Einen Mehrheitsanteil am Bad Vilbeler Generikaunternehmen Stada hat nun der britische Investor CapVest übernommen. / © Imago/Norbert Neetz
Mit dem Einstieg des Finanzinvestors wollen die Bad Vilbeler ihren Wachstumskurs weiter beschleunigen und verstärkt in organische Expansion sowie strategische Zukäufe investieren.
Stada hatte zuletzt einen Umsatzanstieg auf 4,3 Milliarden Euro gemeldet, ein Plus von sechs Prozent. Das bereinigte EBITDA erreichte demnach mit 961 Millionen Euro »ein Allzeithoch«.
CEO Peter Goldschmidt begrüßte den Abschluss der Transaktion und betonte die Bedeutung der Branchenexpertise des Investors für die weitere Entwicklung des Unternehmens. Auch CapVest-Partner Matt Fargie kündigte eine enge Zusammenarbeit bei der Umsetzung Expansionspläne an. Die Übernahme sei nach Erhalt aller regulatorischen Genehmigungen finalisiert worden.

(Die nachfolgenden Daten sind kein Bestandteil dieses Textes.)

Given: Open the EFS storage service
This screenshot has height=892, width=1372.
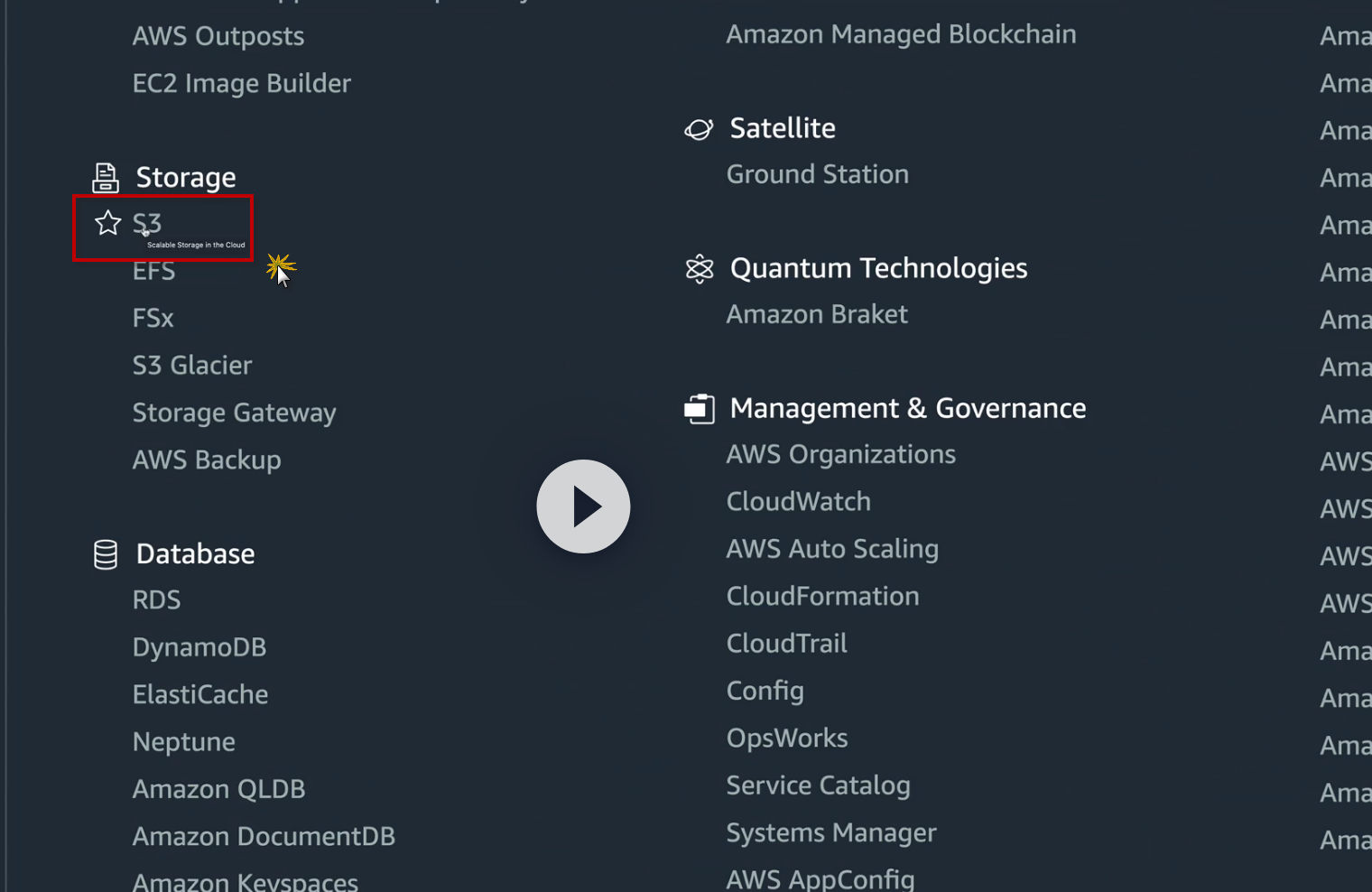Looking at the screenshot, I should [x=153, y=271].
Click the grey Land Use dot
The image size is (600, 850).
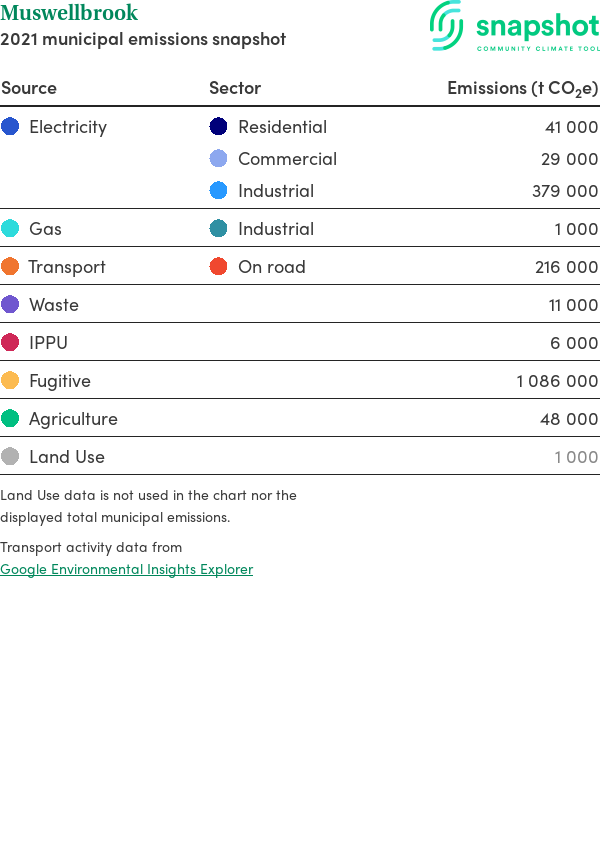tap(10, 457)
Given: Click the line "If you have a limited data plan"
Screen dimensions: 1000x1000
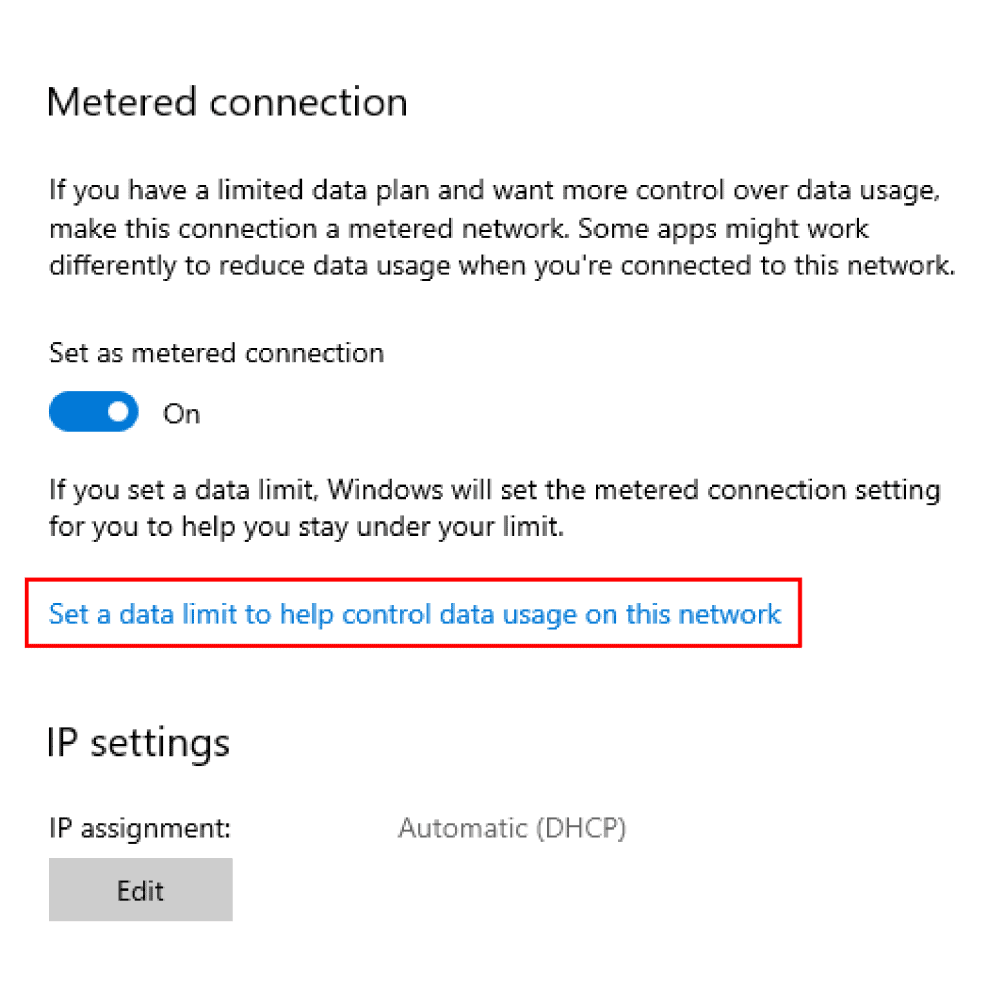Looking at the screenshot, I should pos(495,191).
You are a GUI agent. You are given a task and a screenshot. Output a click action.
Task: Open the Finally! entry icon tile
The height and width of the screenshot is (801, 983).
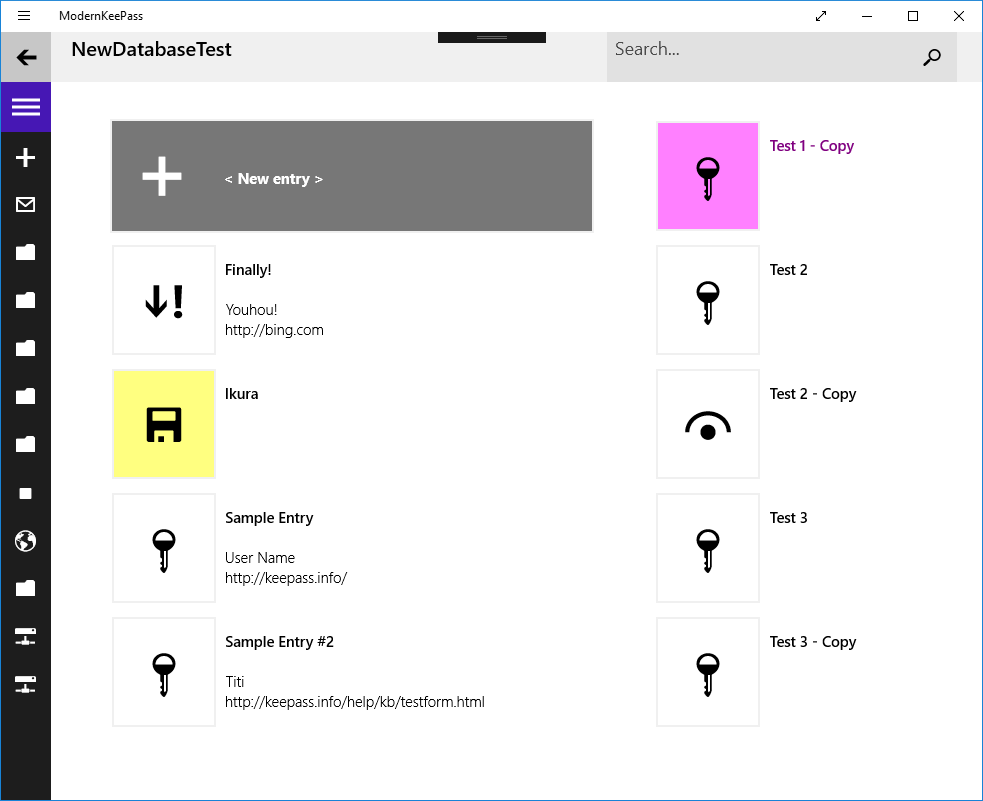click(164, 300)
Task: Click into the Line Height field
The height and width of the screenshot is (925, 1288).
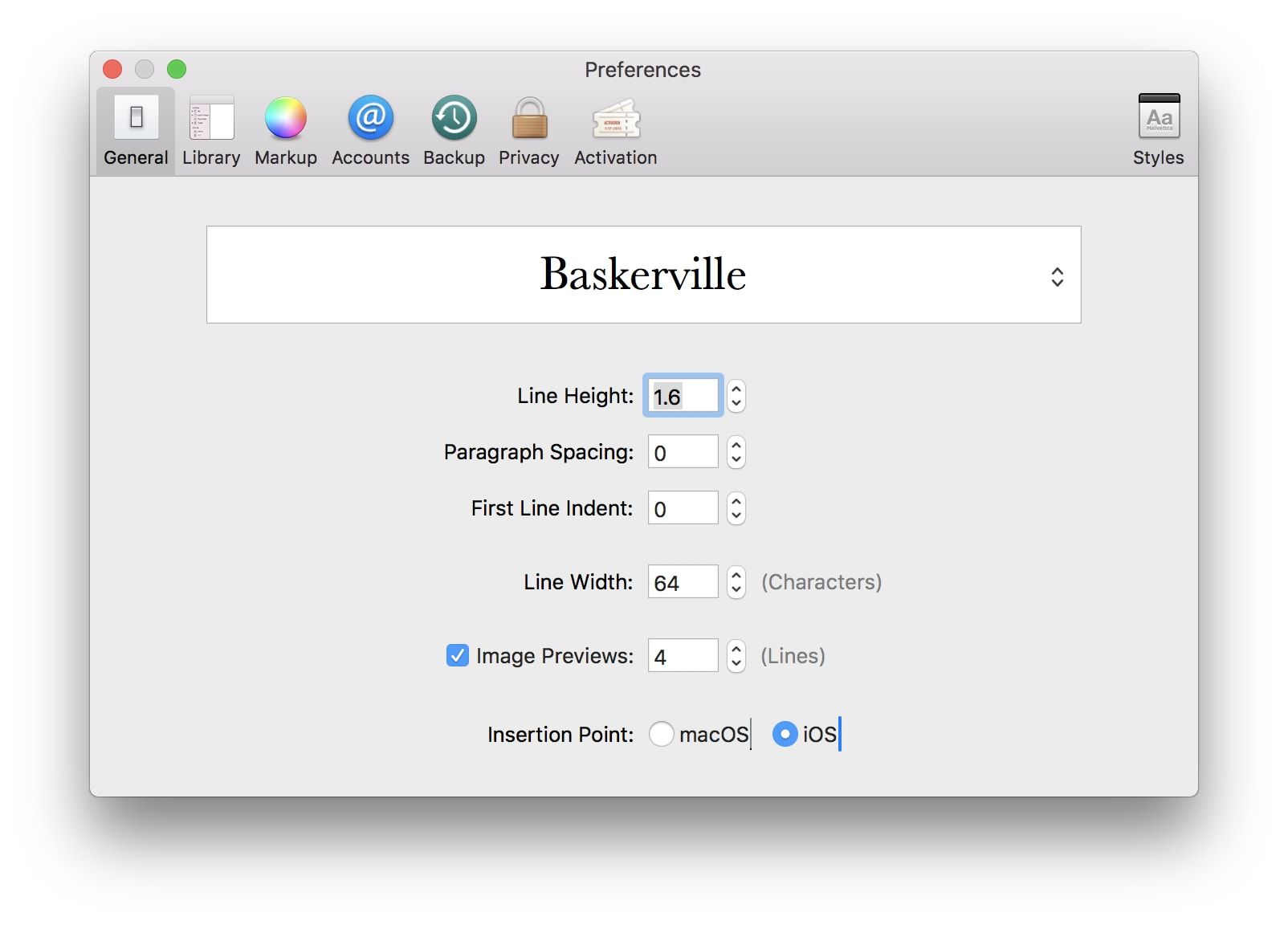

Die Investoren Bain Capital und Cinven hatten den Arzneihersteller mit weltweit zuletzt rund 11.600 Beschäftigten 2017 für 5,3 Milliarden Euro gekauft und dann von der Börse genommen. Im August vergangenen Jahres stellte Goldschmidt einen Börsengang für den Herbst in Aussicht. Vorherige Pläne waren wegen heftiger Börsenschwankungen im Frühjahr vertagt worden.
Wenige Tage nach Ankündigung präsentierten die bisherigen Eigentümer dann einen Käufer für die Mehrheit an dem Unternehmen: CapVest Partners. Bain Capital und Cinven teilte mit, dass sie mit einer Minderheit an Bord blieben. Unklar ist, wie groß der Anteil der Londoner ist.
Stada war in den vergangenen Jahren auch durch eine Serie von Übernahmen gewachsen, hat dabei aber rund 5,7 Milliarden Euro Schulden angehäuft. Um für Investoren attraktiver zu werden, hatte das Unternehmen sein Russlandgeschäft abgespalten – es galt als Belastung für die Verkaufspläne.